Document Type

Article

Journal/Book Title/Conference

Frontiers in Earth Science

Publication Date

6-30-2015

DOI

10.3389/feart.2015.00034

Abstract

Humans have more than doubled inputs of reactive nitrogen globally and greatly accelerated the biogeochemical cycles of phosphorus and metals. However, the impacts of increased element mobility on tropical ecosystems remain poorly quantified, particularly for the vast tropical dry forest biome. Tropical dry forests are characterized by marked seasonality, relatively little precipitation, and high heterogeneity in plant functional diversity and soil chemistry.
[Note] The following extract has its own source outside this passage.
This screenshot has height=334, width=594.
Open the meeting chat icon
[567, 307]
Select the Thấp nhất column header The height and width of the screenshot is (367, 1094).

For these reasons, increased nutrient deposition may affect tropical dry forests differently than wet tropical or temperate forests. Here, we review studies that investigated how nutrient availability affects ecosystem and community processes from the microsite to ecosystem scales in tropical dry forests. The effects of N and P addition on ecosystem carbon cycling and plant and microbial dynamics depend on forest successional stage, soil parent material, and rainfall regime. Responses may depend on whether overall productivity is N- vs. P-limited, although data to test this hypothesis are limited. These results highlight the many important gaps in our understanding of tropical dry forest responses to global change. Large-scale experiments are required to resolve these uncertainties.